GOAL OF THE EXERCISE >>
Filter the entries for the word "Task". Copy each line that has it.

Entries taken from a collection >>

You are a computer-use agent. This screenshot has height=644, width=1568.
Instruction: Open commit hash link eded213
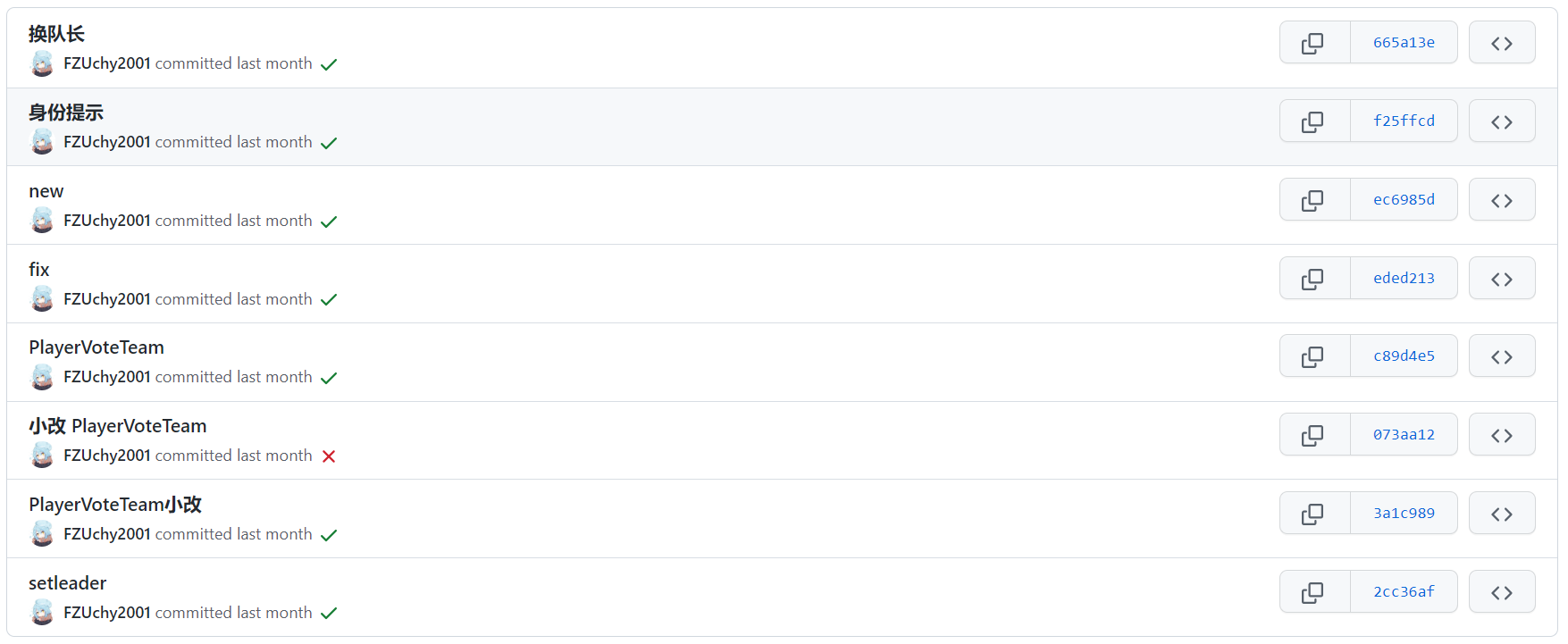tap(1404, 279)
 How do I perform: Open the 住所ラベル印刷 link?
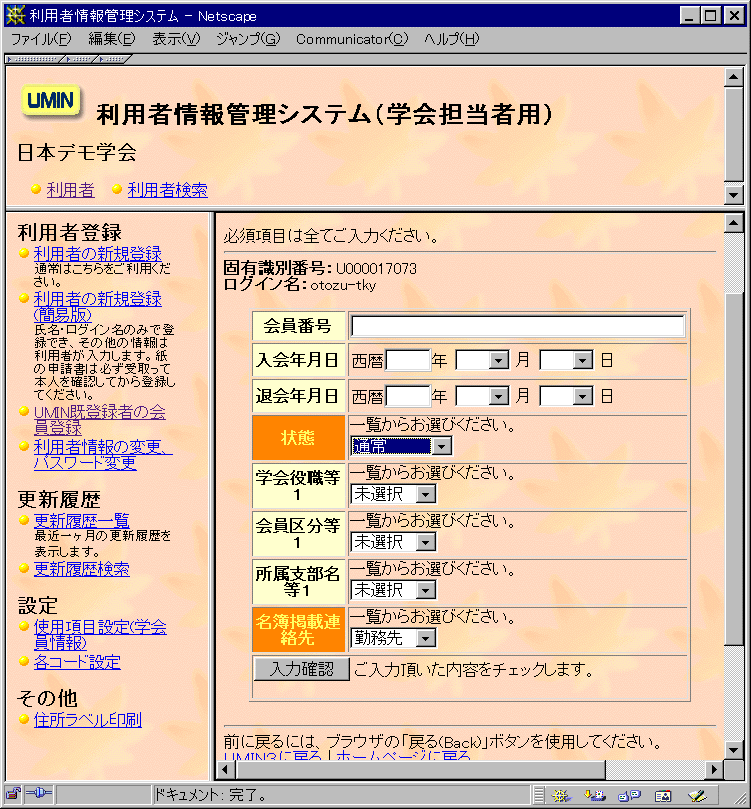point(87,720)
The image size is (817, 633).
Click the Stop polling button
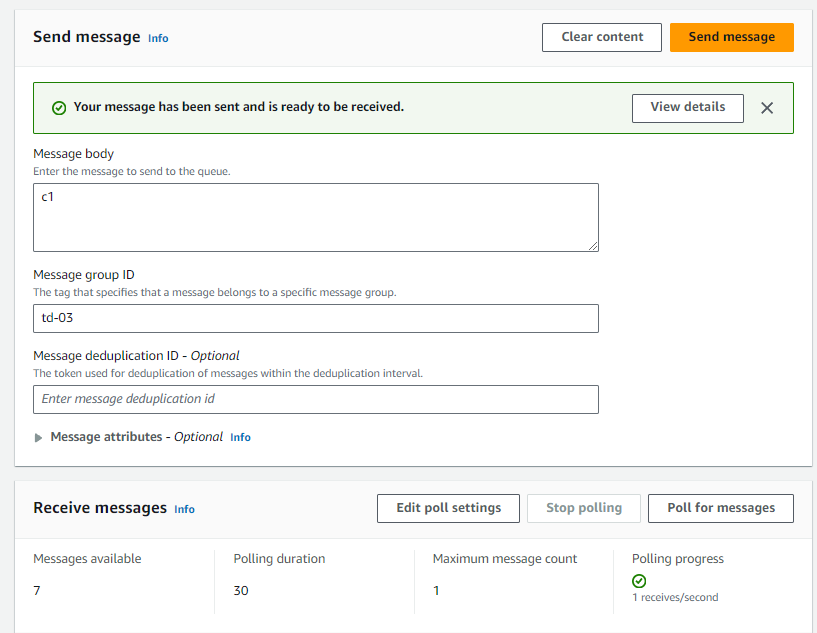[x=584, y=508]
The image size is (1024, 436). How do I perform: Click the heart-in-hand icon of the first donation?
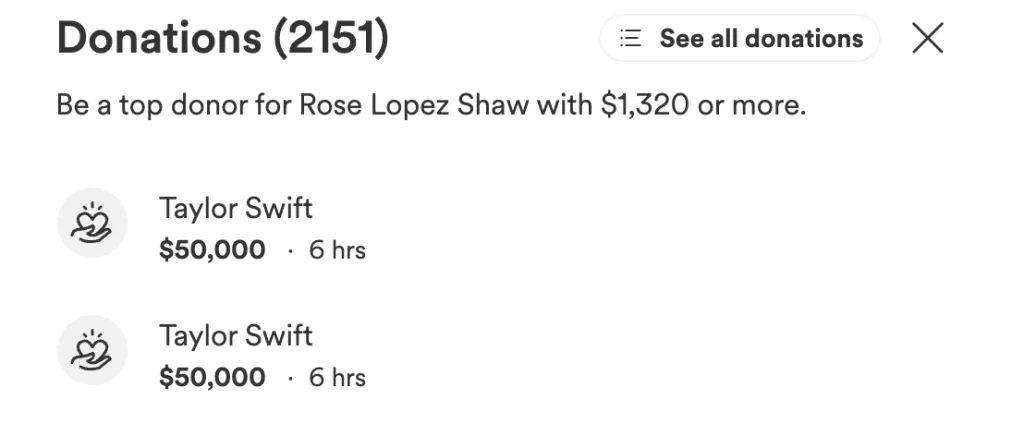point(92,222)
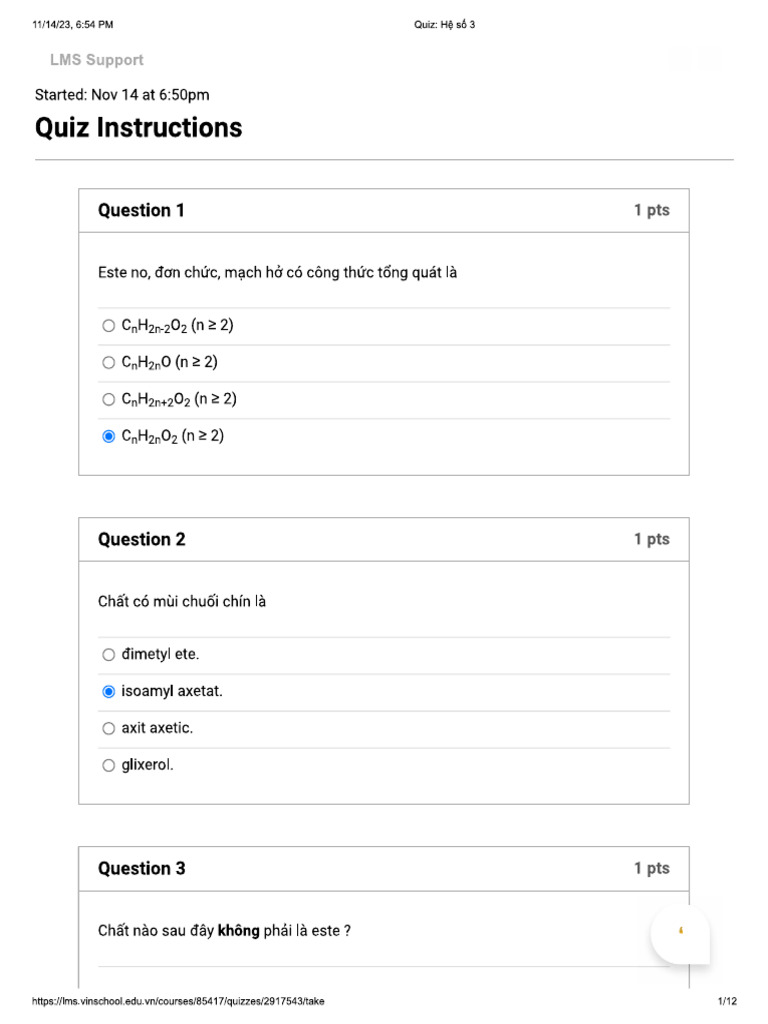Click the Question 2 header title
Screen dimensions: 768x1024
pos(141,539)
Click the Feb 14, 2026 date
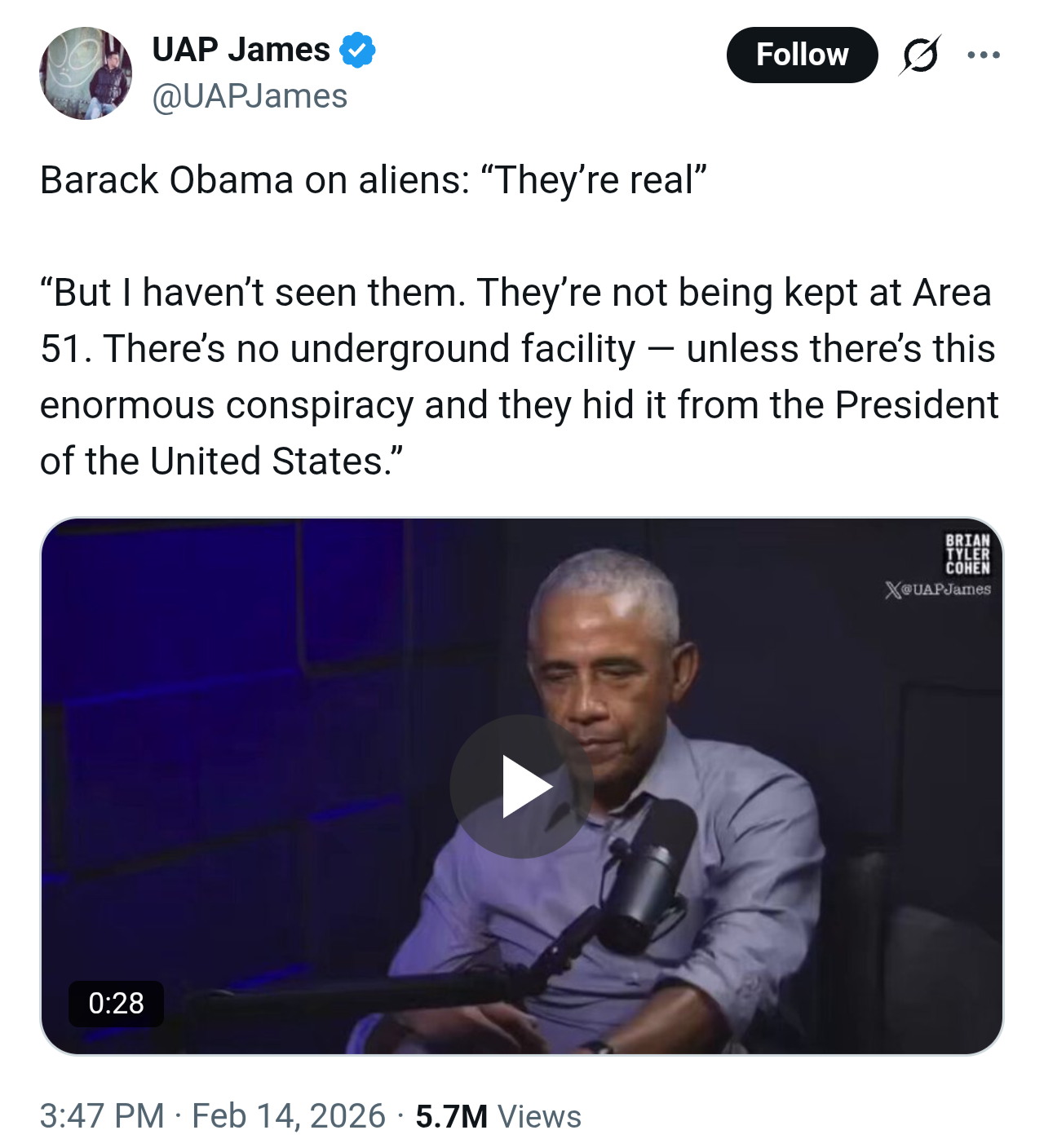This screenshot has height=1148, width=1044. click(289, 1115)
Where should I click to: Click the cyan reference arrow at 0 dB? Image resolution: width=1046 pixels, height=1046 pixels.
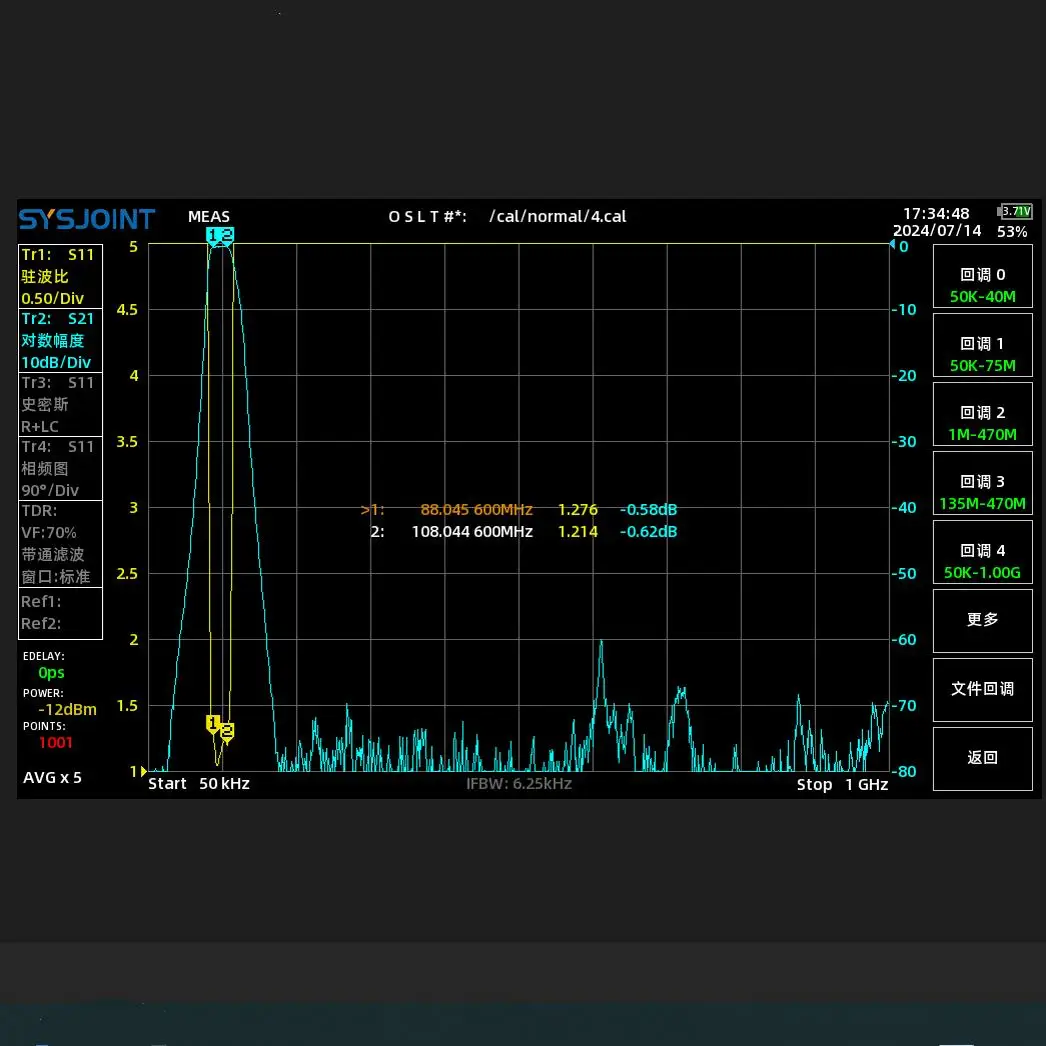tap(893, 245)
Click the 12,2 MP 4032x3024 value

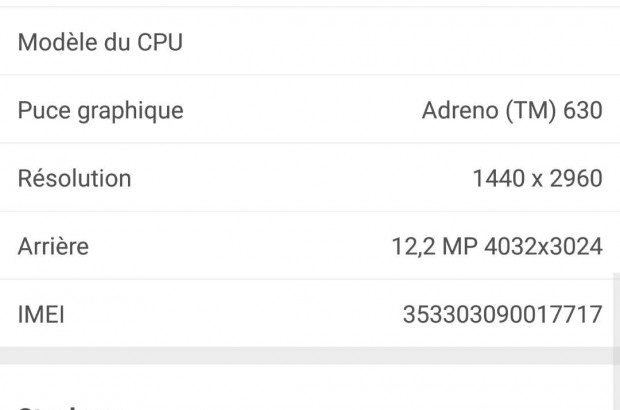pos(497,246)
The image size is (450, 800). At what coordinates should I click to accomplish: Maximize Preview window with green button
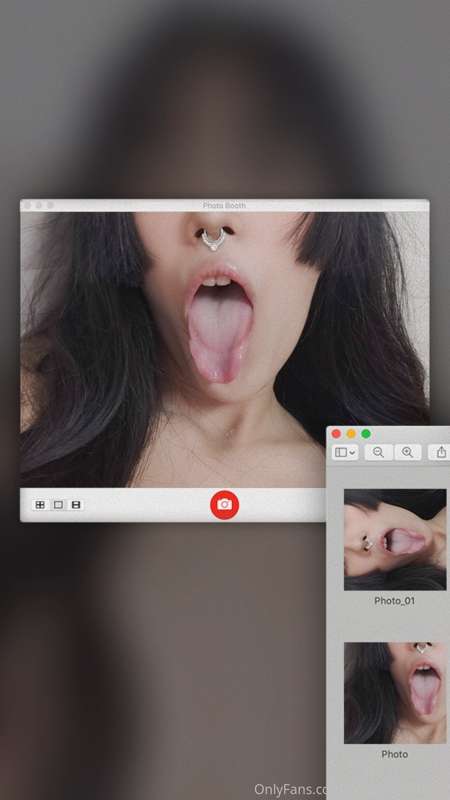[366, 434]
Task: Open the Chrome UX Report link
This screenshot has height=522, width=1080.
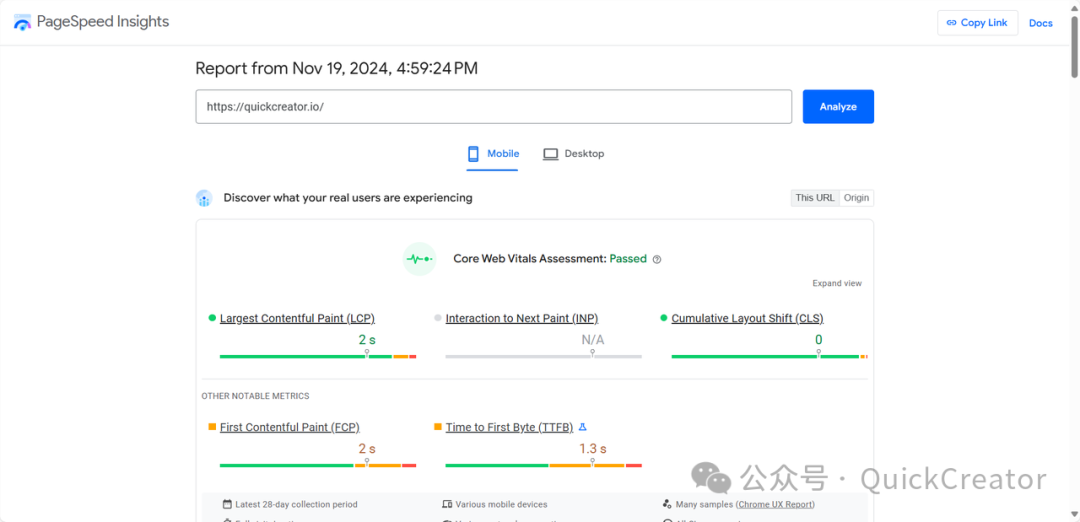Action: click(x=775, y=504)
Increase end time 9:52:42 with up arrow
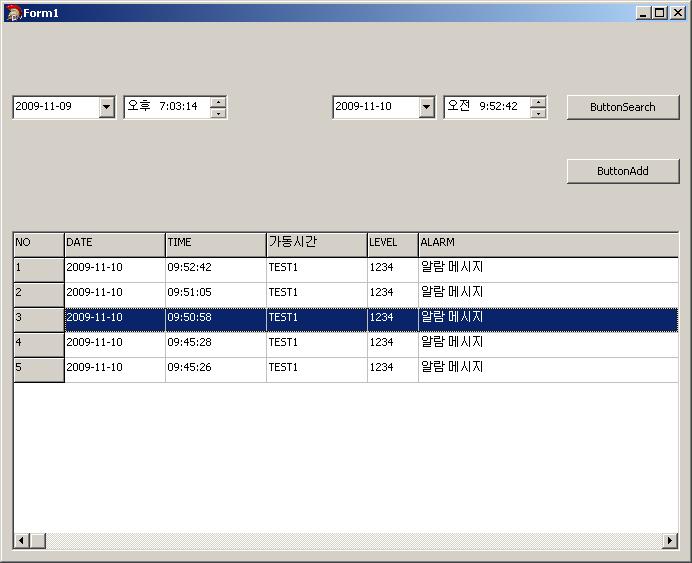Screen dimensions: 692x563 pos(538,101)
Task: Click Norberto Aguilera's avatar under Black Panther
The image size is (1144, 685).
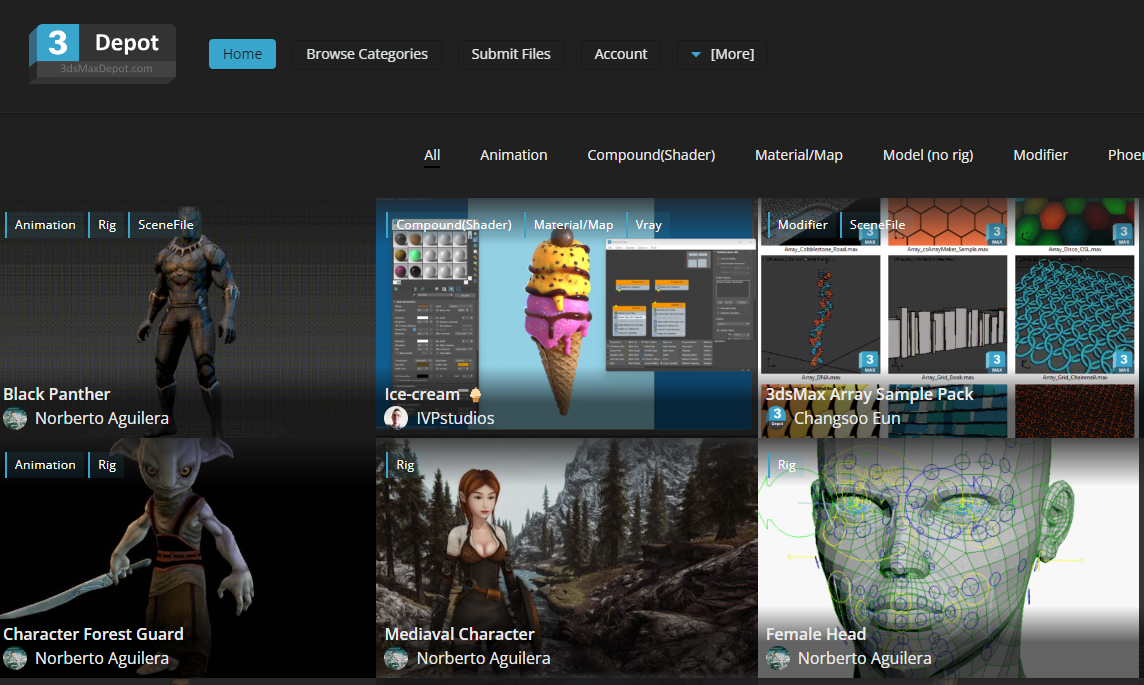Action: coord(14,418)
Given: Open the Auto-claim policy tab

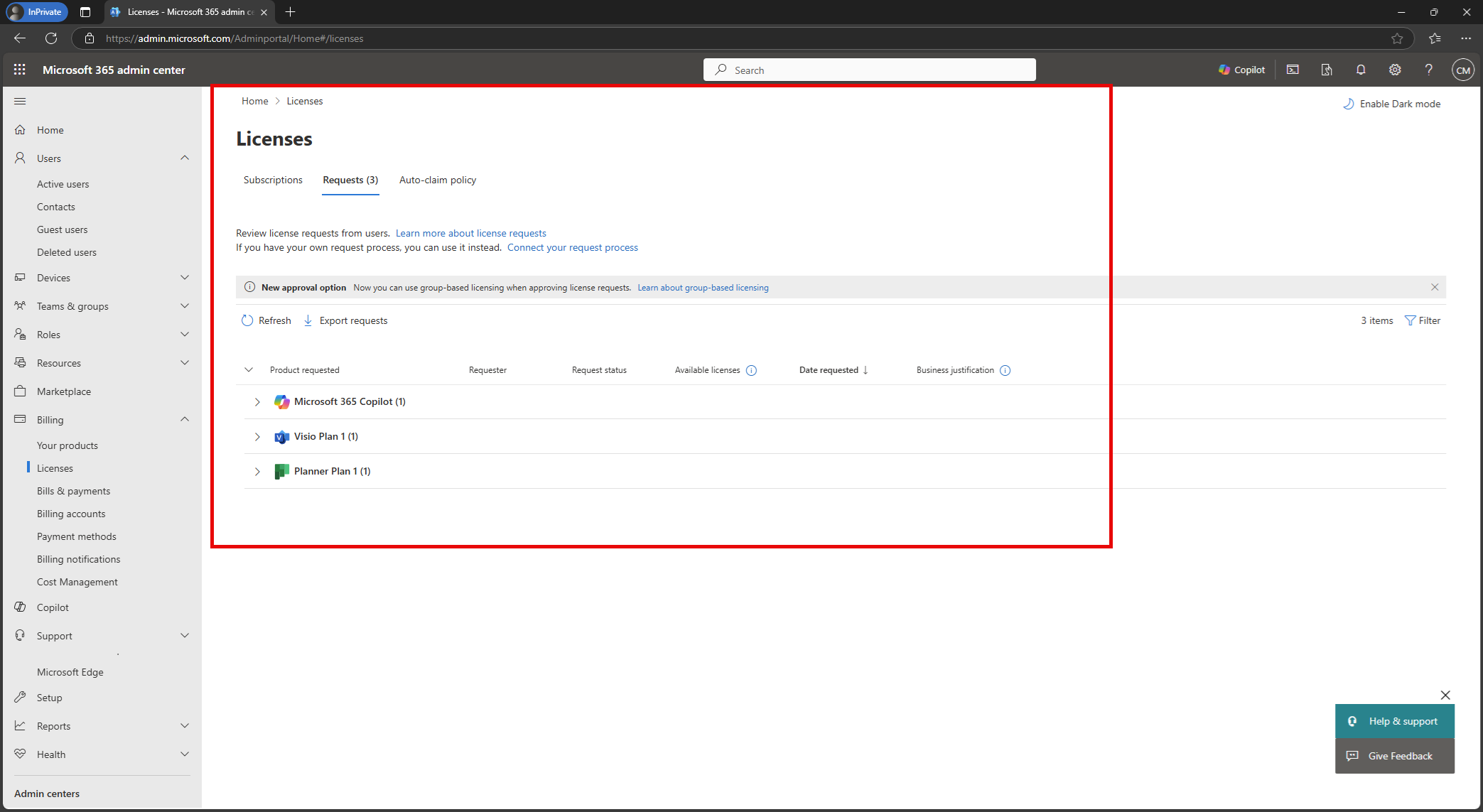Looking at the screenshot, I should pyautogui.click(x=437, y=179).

ANSWER SPACE >>
Task: Open the Chrome UX Report link
Task: Click Norberto Aguilera's avatar under Black Panther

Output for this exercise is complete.